Class DocumentSplitting

Namespace: LMKit.Extraction

Assembly: LM-Kit.NET.dll

Provides functionality to detect logical document boundaries within a multi-page file using a vision language model (VLM).

public sealed class DocumentSplitting

Inheritance: object

DocumentSplitting

Inherited Members: object.Equals(object)

object.Equals(object, object)

object.GetHashCode()

object.GetType()

object.ReferenceEquals(object, object)

object.ToString()

Examples

Example: Detect and split documents in a multi-page PDF

using LMKit.Model;
using LMKit.Extraction;
using LMKit.Document.Pdf;
using LMKit.Data;
using System;
using System.Collections.Generic;
// Load a vision-capable model (8B or larger recommended)
LM model = LM.LoadFromModelID("qwen3-vl:8b");
// Create the splitter
DocumentSplitting splitter = new DocumentSplitting(model);
// Detect logical boundaries
var source = new Attachment("multi_document_scan.pdf");
DocumentSplittingResult result = splitter.Split(source);
// Display results
Console.WriteLine($"Document count: {result.DocumentCount}");
Console.WriteLine($"Confidence: {result.Confidence:P0}");
foreach (DocumentSegment segment in result.Segments)
{
Console.WriteLine($"  Pages {segment.StartPage}-{segment.EndPage}: {segment.Label} ({segment.PageCount} pages)");
}
// Physically split the PDF into separate files using PdfSplitter
if (result.ContainsMultipleDocuments)
{
List<Attachment> documents = PdfSplitter.Split(source, result);
Console.WriteLine($"Split into {documents.Count} separate PDFs");
}

Example: Detect and split in one call

using LMKit.Model;
using LMKit.Extraction;
using LMKit.Data;
using System;
// Load a vision-capable model (8B or larger recommended)
LM model = LM.LoadFromModelID("qwen3-vl:8b");
// Provide guidance about the expected document types
DocumentSplitting splitter = new DocumentSplitting(model)
{
Guidance = "The file contains a mix of invoices and purchase orders."
};
// Detect boundaries AND split the PDF into separate files in one call
DocumentSplittingResult result = splitter.Split(
new Attachment("scanned_batch.pdf"),
splitDocument: true,
outputDirectory: "output/split_docs");
for (int i = 0; i < result.Segments.Count; i++)
{
DocumentSegment segment = result.Segments[i];
Console.WriteLine($"{segment.Label}: pages {segment.StartPage}-{segment.EndPage} => {result.Documents[i]}");
}

Remarks

The DocumentSplitting class analyzes a multi-page PDF attachment and determines whether it contains multiple logical documents. For each detected document, it returns the page range for each one.

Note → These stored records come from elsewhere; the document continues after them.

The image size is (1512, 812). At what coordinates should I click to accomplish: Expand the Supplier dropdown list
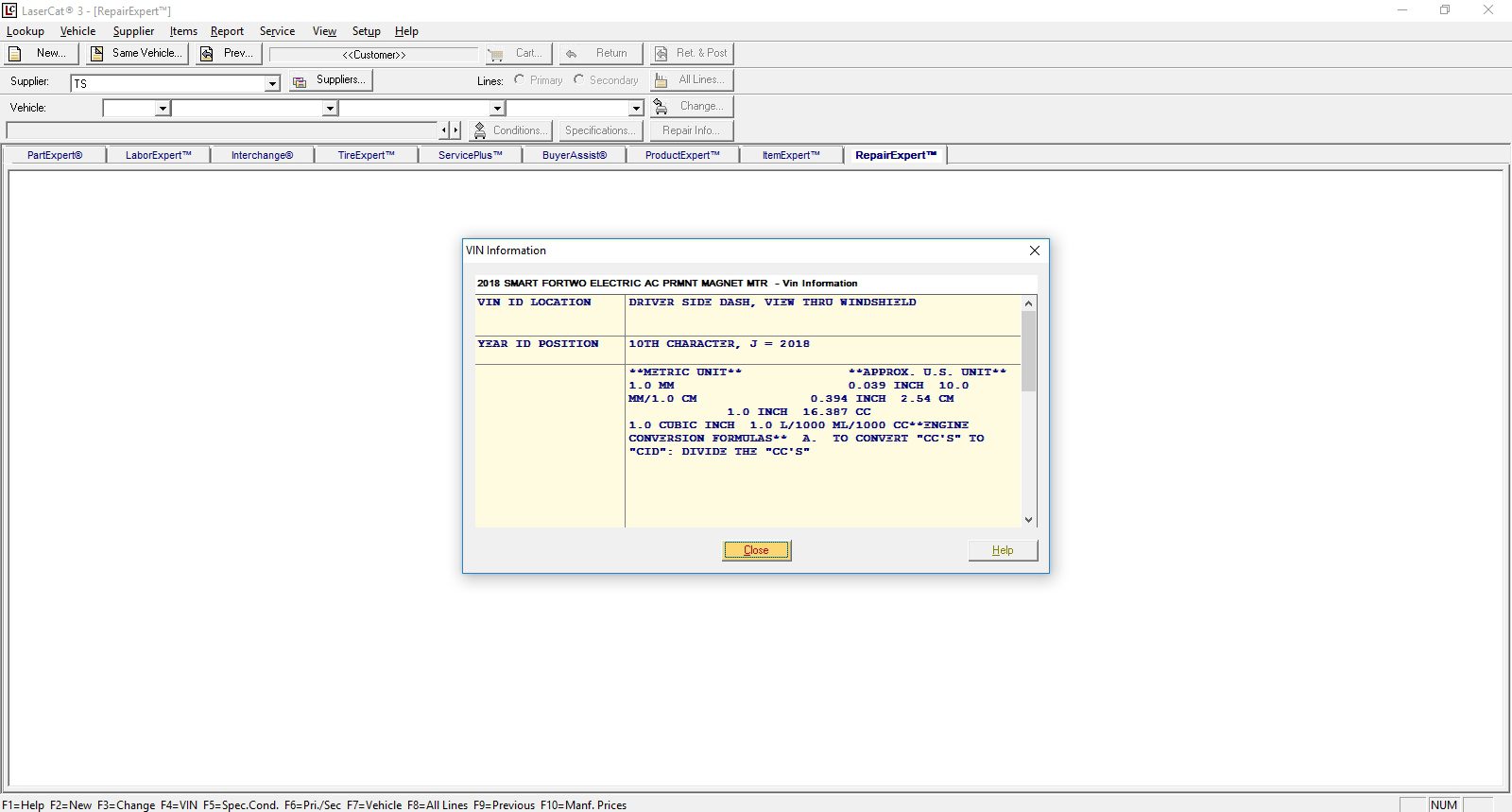272,83
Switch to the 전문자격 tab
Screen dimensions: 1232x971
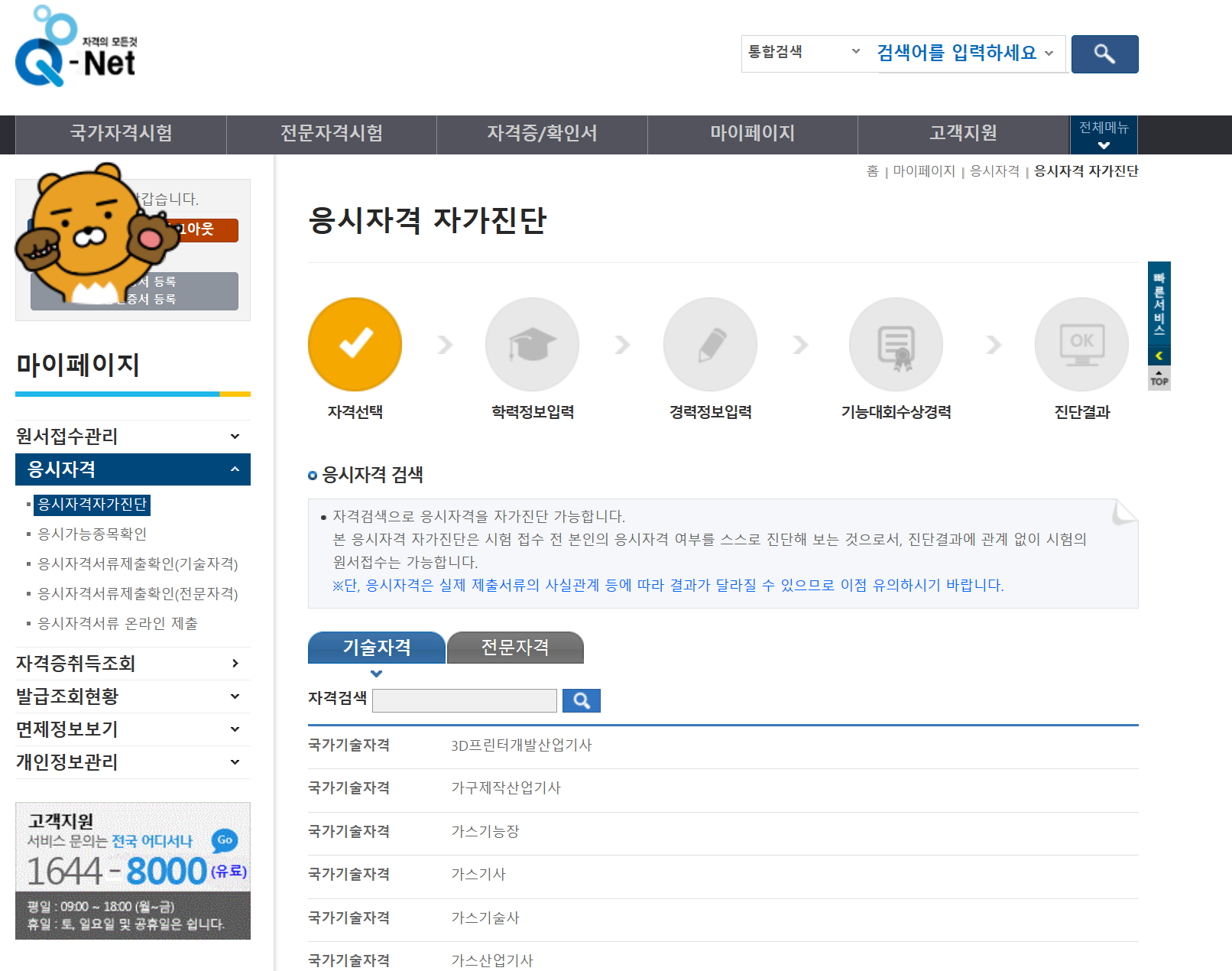514,647
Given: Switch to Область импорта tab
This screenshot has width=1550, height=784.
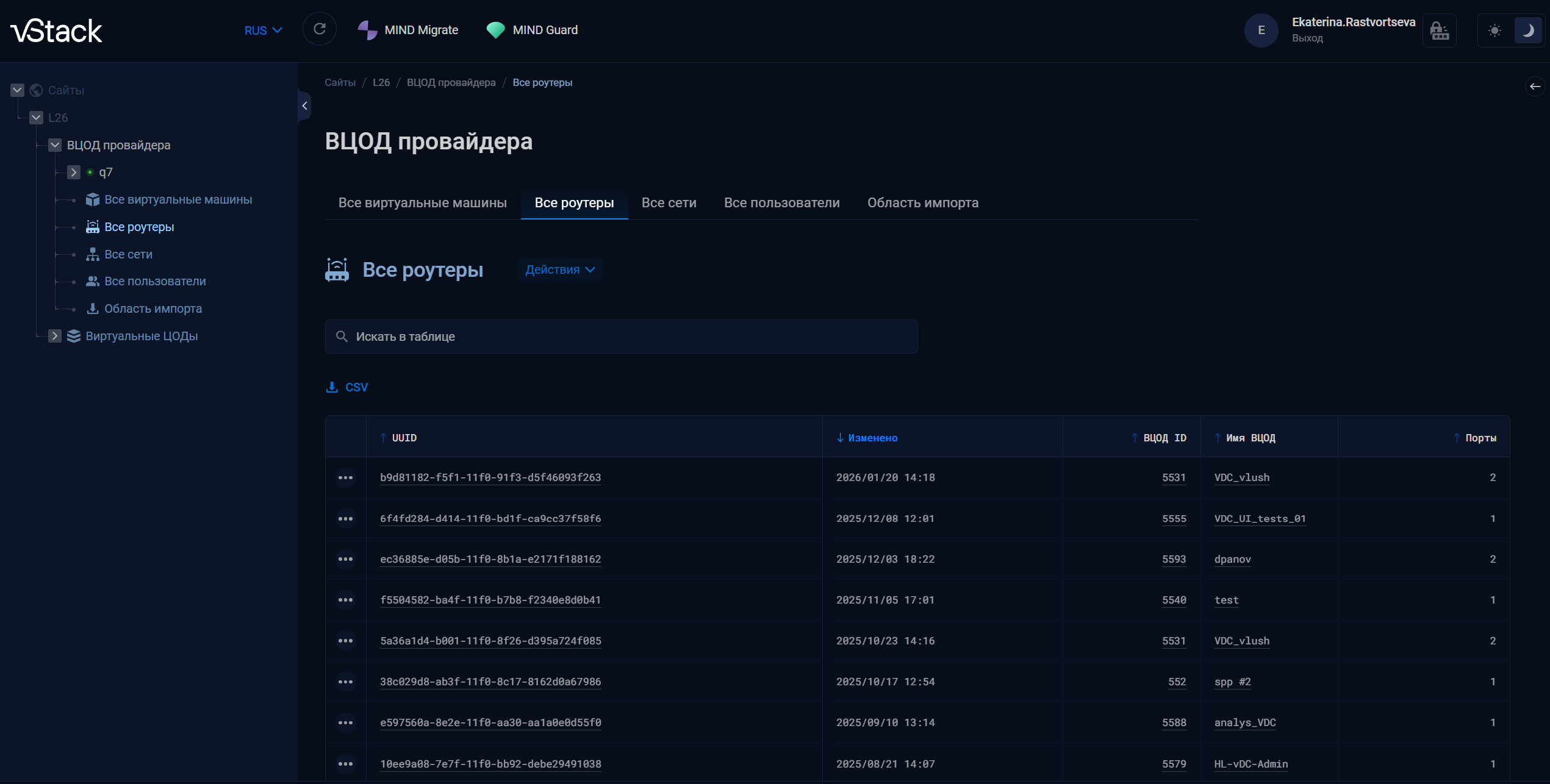Looking at the screenshot, I should 922,203.
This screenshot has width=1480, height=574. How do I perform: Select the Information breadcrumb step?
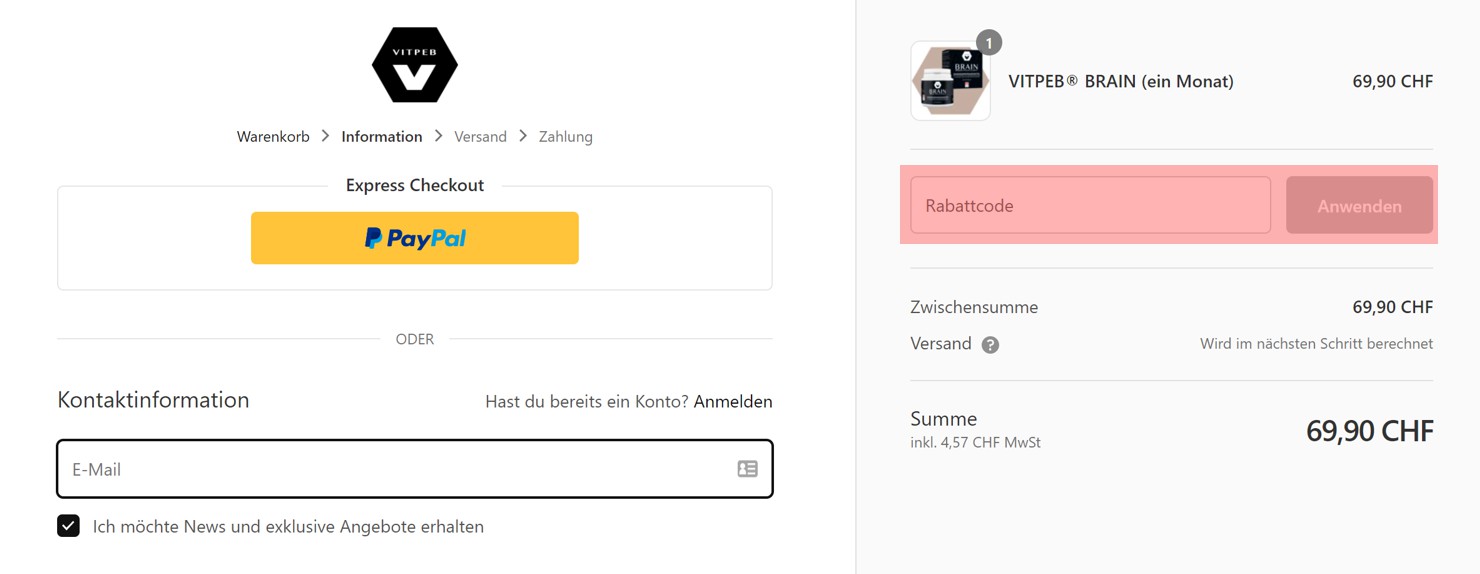(382, 137)
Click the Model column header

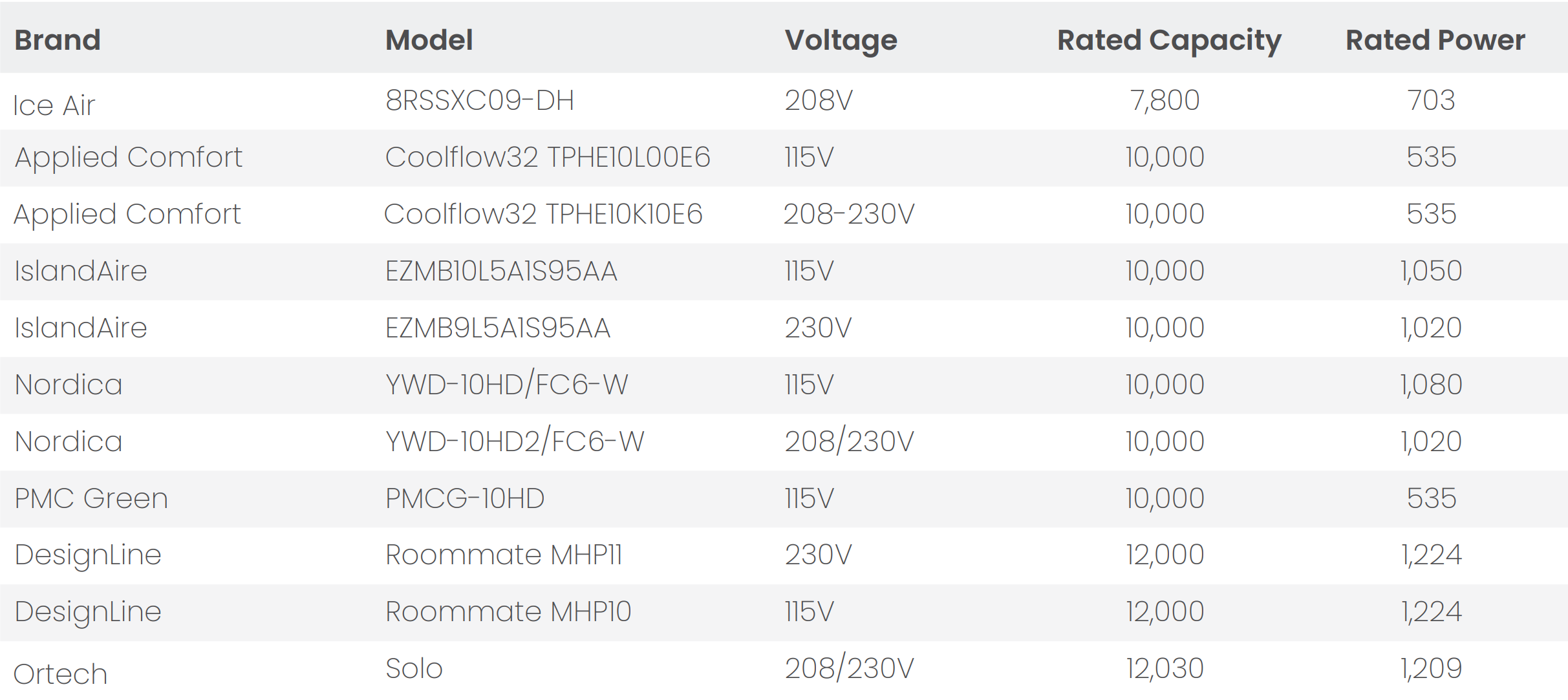coord(429,40)
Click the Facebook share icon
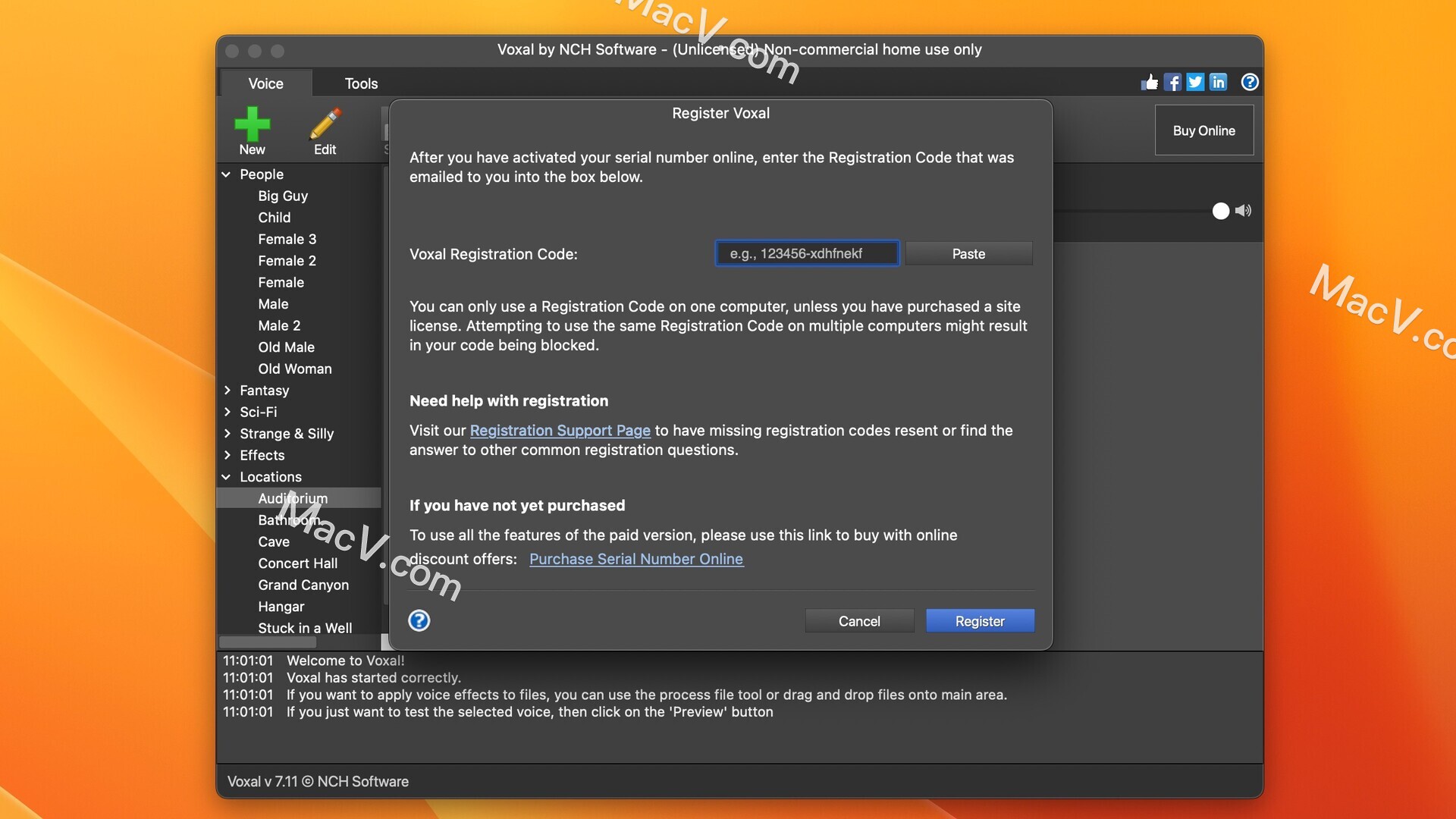This screenshot has width=1456, height=819. [x=1174, y=81]
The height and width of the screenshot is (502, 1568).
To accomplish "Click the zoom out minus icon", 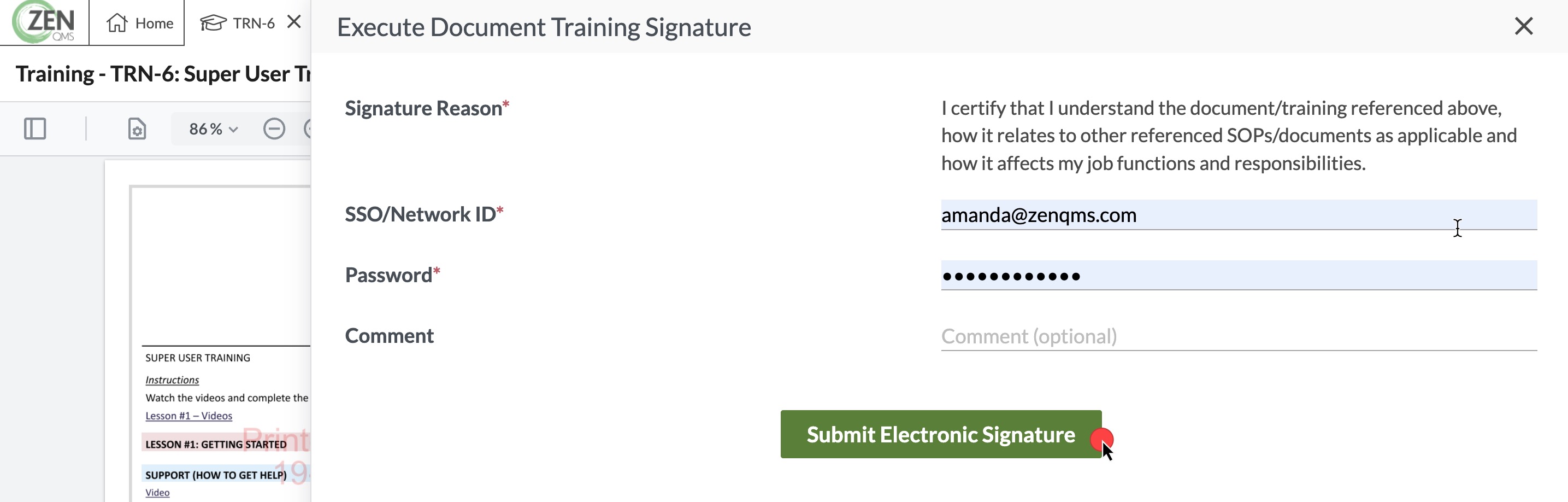I will pyautogui.click(x=274, y=129).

This class requires a vision-capable language model. The model must have HasVision set to true. Page images are fed directly to the VLM for visual boundary detection, which allows reliable splitting even on scanned documents or documents with complex layouts.

Key Features

Detect whether a multi-page PDF contains multiple logical documents
Identify the page range for each detected document
Optionally split the source PDF into separate attachments per detected segment
Guidance text to improve detection accuracy

Typical Workflow

Create a DocumentSplitting instance with a vision language model
Optionally configure Guidance
Call Split(Attachment, CancellationToken) or SplitAsync(Attachment, CancellationToken) to detect boundaries only, or use the splitDocument overloads to also split the PDF
Access results via DocumentSplittingResult, including Documents when splitting was requested

Constructors

DocumentSplitting(LM): Initializes a new instance of the DocumentSplitting class with the specified vision language model.

Properties

Guidance: Gets or sets semantic guidance for the splitting process.

MaximumContextLength: Gets or sets the maximum context length (in tokens) allowed for the language model during splitting.

Model: Gets the vision language model instance used to drive the document splitting process.

Methods

Split(Attachment, bool, string, CancellationToken): Detects logical document boundaries synchronously within the specified attachment, and optionally splits the source PDF into separate files for each detected segment.

Split(Attachment, CancellationToken): Detects logical document boundaries synchronously within the specified attachment.

SplitAsync(Attachment, bool, string, CancellationToken): Asynchronously detects logical document boundaries within the specified attachment, and optionally splits the source PDF into separate files for each detected segment.

SplitAsync(Attachment, CancellationToken): Asynchronously detects logical document boundaries within the specified attachment.